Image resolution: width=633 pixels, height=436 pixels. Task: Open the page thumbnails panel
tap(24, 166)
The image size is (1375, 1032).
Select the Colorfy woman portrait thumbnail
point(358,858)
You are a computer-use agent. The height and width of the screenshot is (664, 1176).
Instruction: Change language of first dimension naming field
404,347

--------------------

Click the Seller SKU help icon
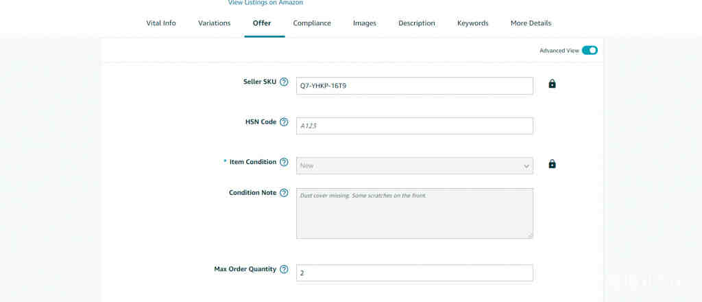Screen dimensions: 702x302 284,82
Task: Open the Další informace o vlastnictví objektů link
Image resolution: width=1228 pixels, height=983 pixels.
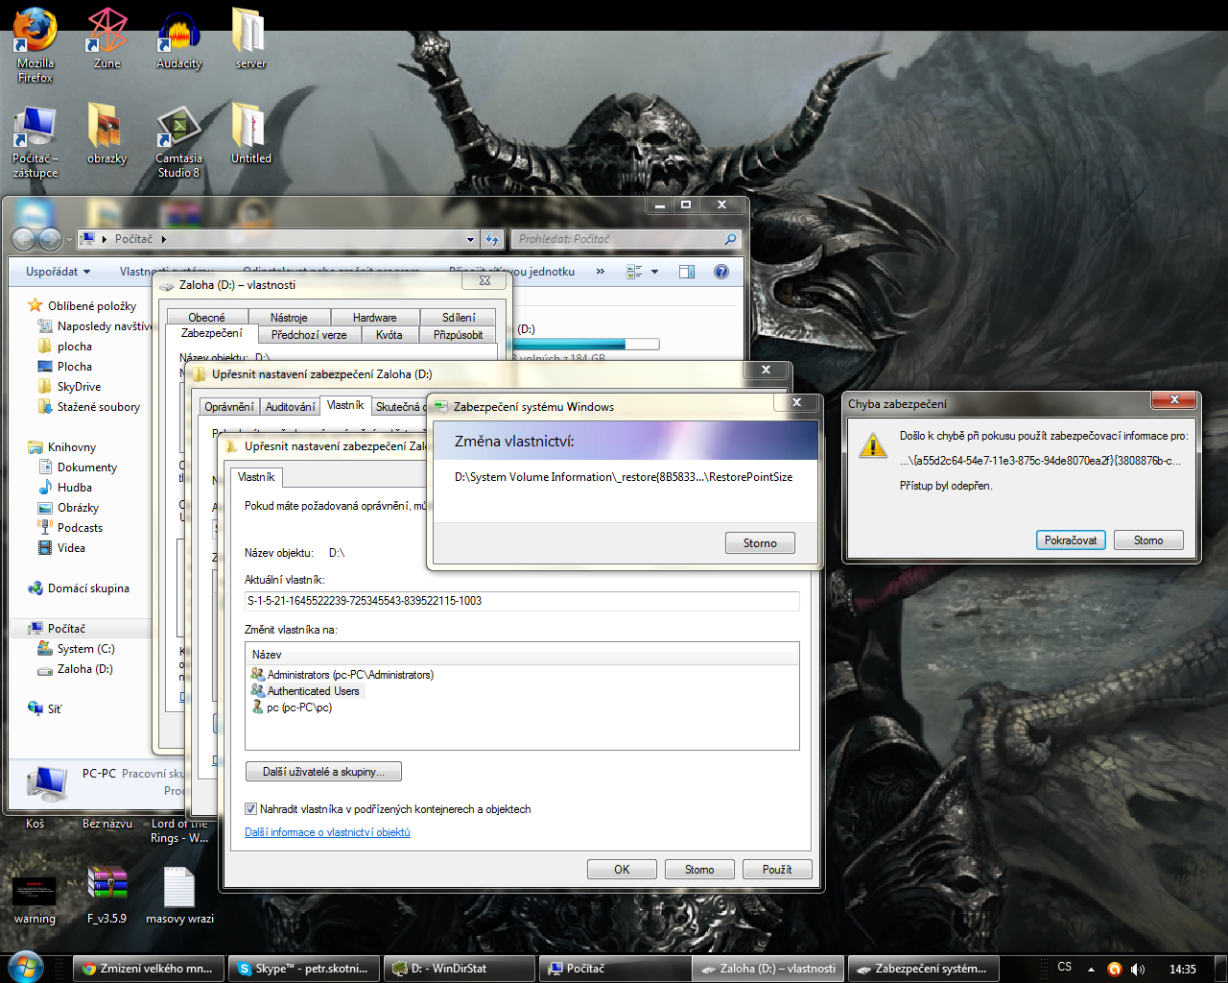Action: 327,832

--------------------

Problem details ::
Within the material above, transcribe exactly the lines that run from the line holding "Image resolution: width=633" through the line holding "You are a computer-use".

Solution ::
Image resolution: width=633 pixels, height=436 pixels. Task: Open the page thumbnails panel
tap(24, 166)
The image size is (1375, 1032).
Select the Colorfy woman portrait thumbnail
point(358,858)
You are a computer-use agent. The height and width of the screenshot is (664, 1176).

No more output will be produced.